Camillus accordingly formed his army into two divisions and ordered his colleague to take one round to the side which the enemy were holding and commence an attack on the walls. This was done not so much in the hope that the attack would succeed as that the enemy's attention might be distracted so as to afford a respite to the wearied defenders and an opportunity for him to effect an entrance into the town without fighting. The Etruscans, finding themselves attacked on both sides, the walls being assaulted from without and the townsmen fighting within, flung themselves in one panic-stricken mass through the only gate which happened to be clear of the enemy. A great slaughter of the fugitives took place both in the city and in the fields outside. Furious men accounted for many inside the walls, whilst Valerius' troops were more lightly equipped for pursuit, and they did not put an end to the carnage till nightfall prevented their seeing any longer.

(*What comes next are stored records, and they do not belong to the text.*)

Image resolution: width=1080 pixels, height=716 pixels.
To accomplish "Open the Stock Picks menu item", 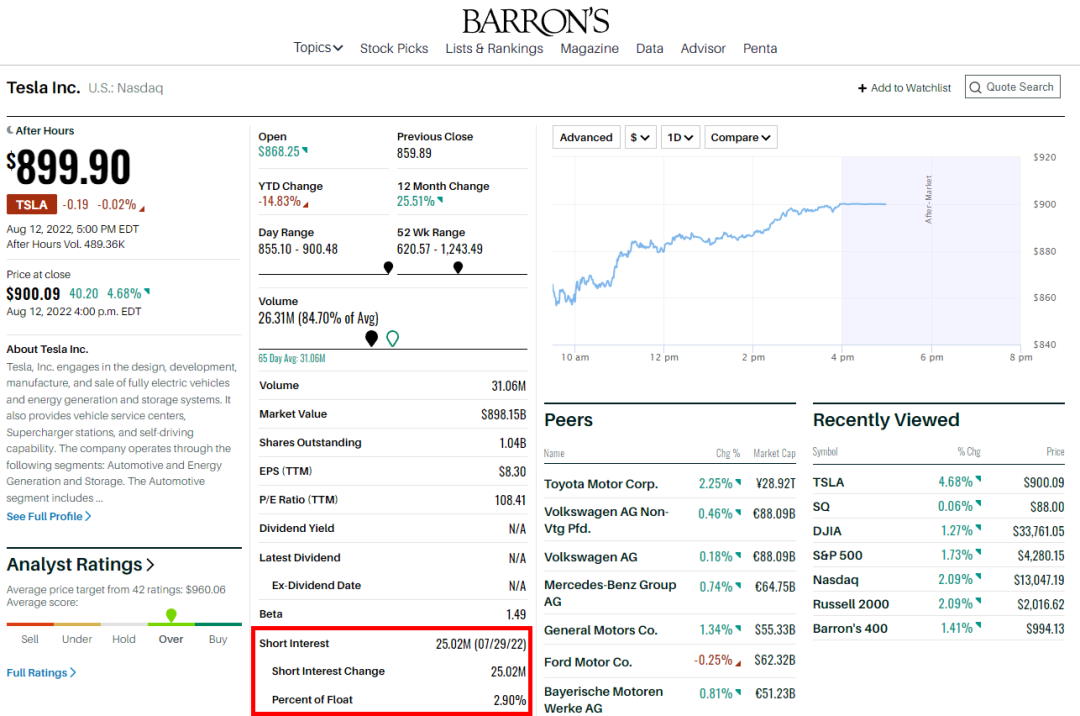I will pyautogui.click(x=394, y=48).
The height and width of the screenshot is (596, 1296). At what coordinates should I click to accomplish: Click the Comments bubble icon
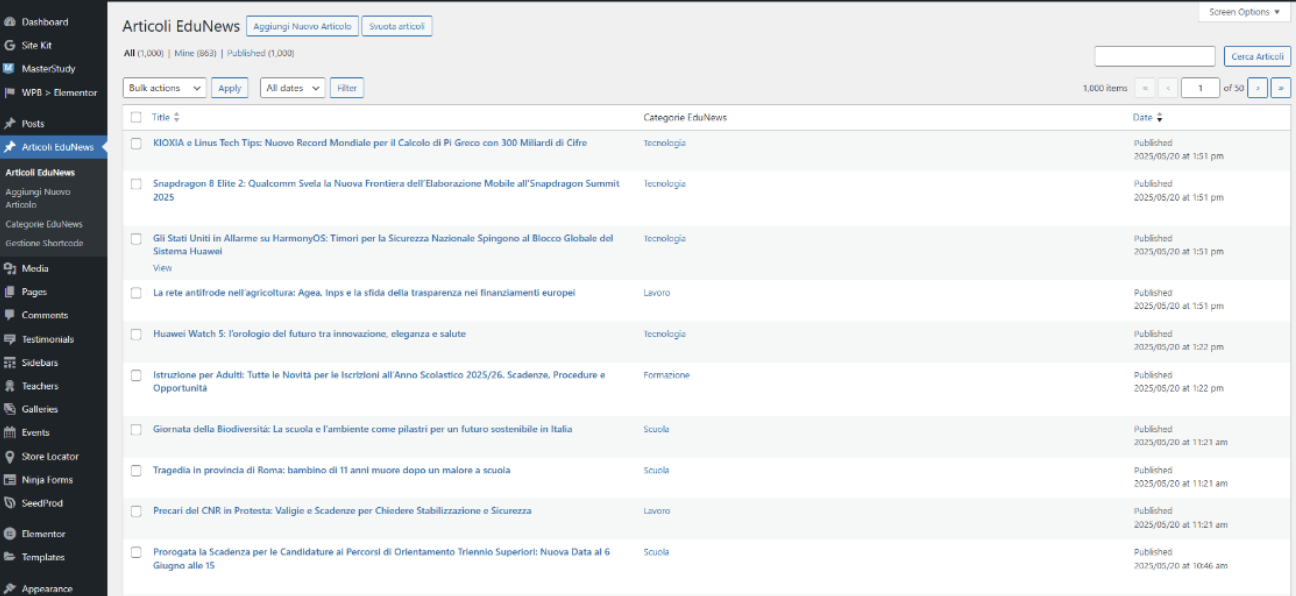click(10, 315)
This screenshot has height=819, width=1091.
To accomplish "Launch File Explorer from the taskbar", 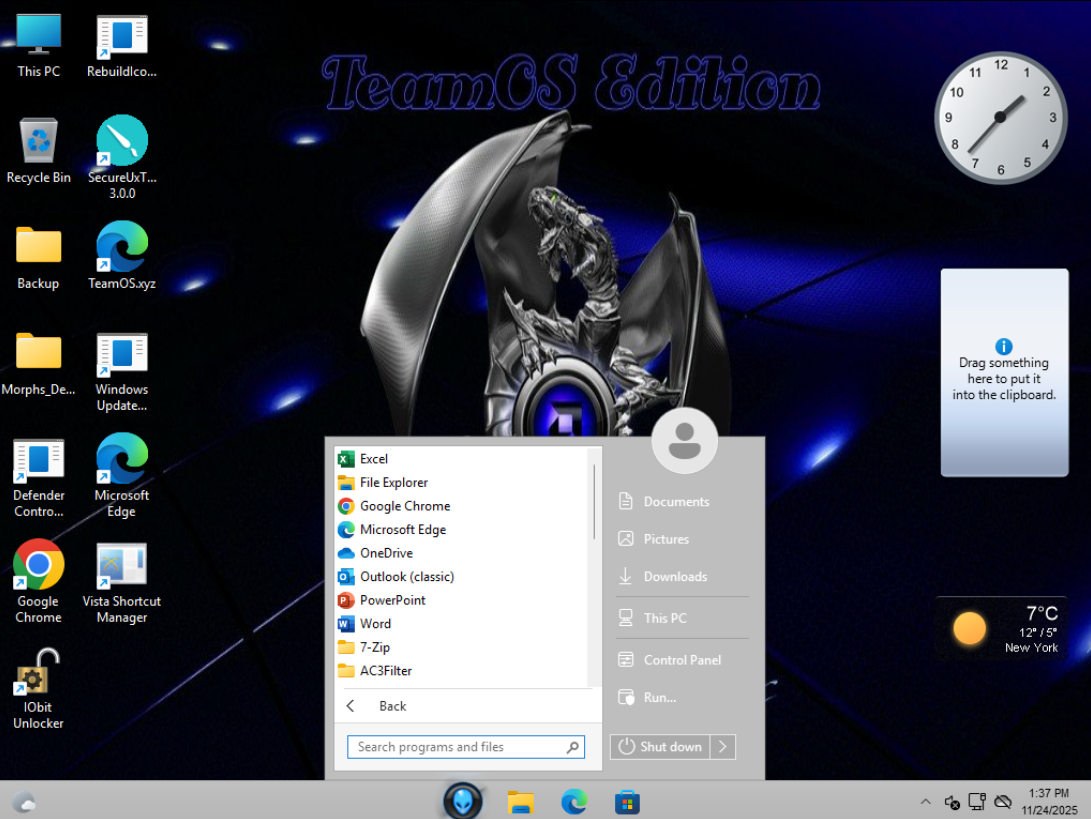I will click(x=520, y=801).
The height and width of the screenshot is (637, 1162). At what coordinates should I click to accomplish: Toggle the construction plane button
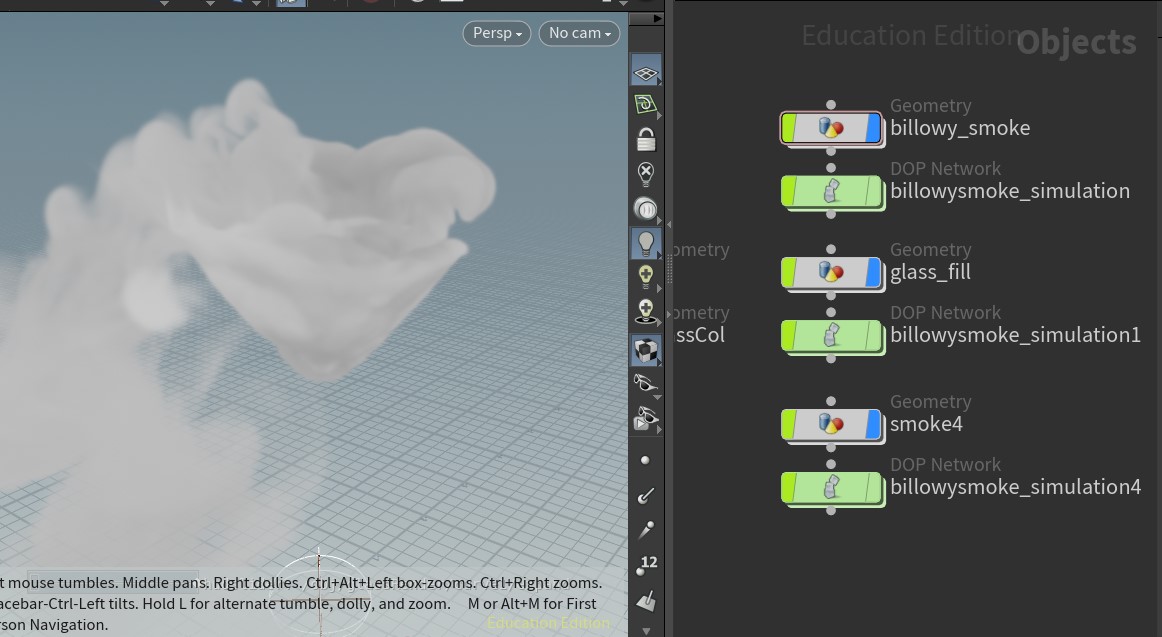[646, 105]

After the recapture of Sutrium and its restoration to our allies, the army marched to Nepete, which had surrendered to the Etruscans and of which they were in complete possession.

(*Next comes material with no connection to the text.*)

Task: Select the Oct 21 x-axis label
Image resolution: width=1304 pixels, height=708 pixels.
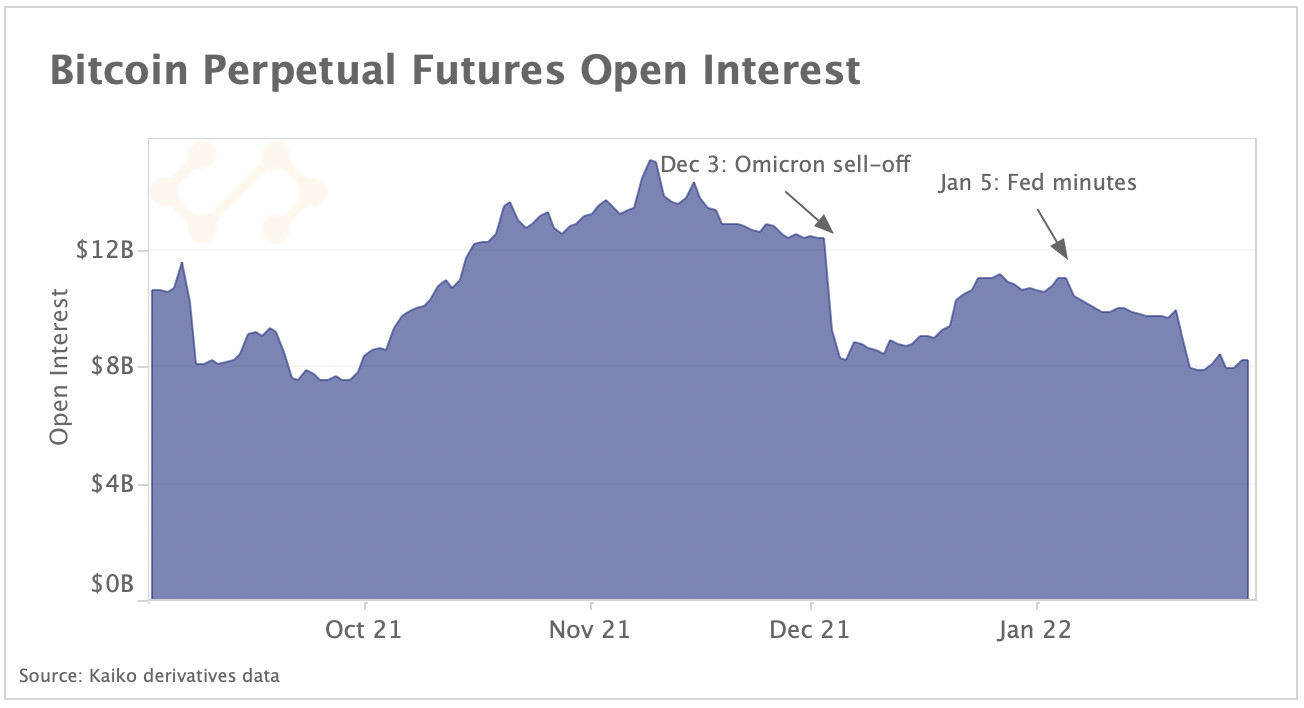Action: point(366,630)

Event: War with the Volscians and Etruscans

Ceterum animus ducis rei maiori, Antio, imminebat: id caput Volscorum, eam fuisse originem proximi belli. Sed magno apparatu tormentis machinisque tam ualida quia nisi urbs capi non poterat, relicto ad exercitum collega Romam est profectus, ut senatum ad excidendum Antium hortaretur. Inter sermonem eius—credo rem Antiatem diuturniorem manere dis cordi fuisse—legati ab Nepete ac Sutrio auxilium aduersus Etruscos petentes ueniunt, breuem occasionem esse ferendi auxilii memorantes. Eo uim Camilli ab Antio fortuna auertit. Namque cum ea loca opposita Etruriae et uelut claustra inde portaeque essent, et illis occupandi ea cum quid noui molirentur et Romanis reciperandi tuendique cura erat. Igitur senatui cum Camillo agi placuit ut omisso Antio bellum Etruscum susciperet; legiones urbanae quibus Quinctius praefuerat ei decernuntur. Quamquam expertum exercitum adsuetumque imperio qui in Volscis erat mallet, nihil recusauit; Valerium tantummodo imperii socium depoposcit. Quinctius Horatiusque successores Valerio in Volscos missi. Profecti ab urbe Sutrium Furius et Valerius partem oppidi iam captam ab Etruscis inuenere, ex parte altera intersaeptis itineribus aegre oppidanos uim hostium ab se arcentes. Cum Romani auxilii aduentus tum Camilli nomen celeberrimum apud hostes sociosque et in praesentia rem inclinatam sustinuit et spatium ad opem ferendam dedit. Itaque diuiso exercitu Camillus collegam in eam partem circumductis copiis quam hostes tenebant moenia adgredi iubet, non tanta spe scalis capi urbem posse quam ut auersis eo hostibus et oppidanis iam pugnando fessis laxaretur labor et ipse spatium intrandi sine certamine moenia haberet. Quod simul utrimque factum esset ancepsque terror Etruscos circumstaret, et moenia summa ui oppugnari et intra moenia esse hostem [ut] uiderunt, porta se, quae una forte non obsidebatur, trepidi uno agmine eiecere. Magna caedes fugientium et in urbe et per agros est facta: plures a Furianis intra moenia caesi, Valeriani expeditiores ad persequendos fuere, nec ante noctem, quae conspectum ademit, finem caedendi fecere. Sutrio recepto restitutoque sociis Nepete exercitus ductus, quod per deditionem acceptum iam totum Etrusci habebant.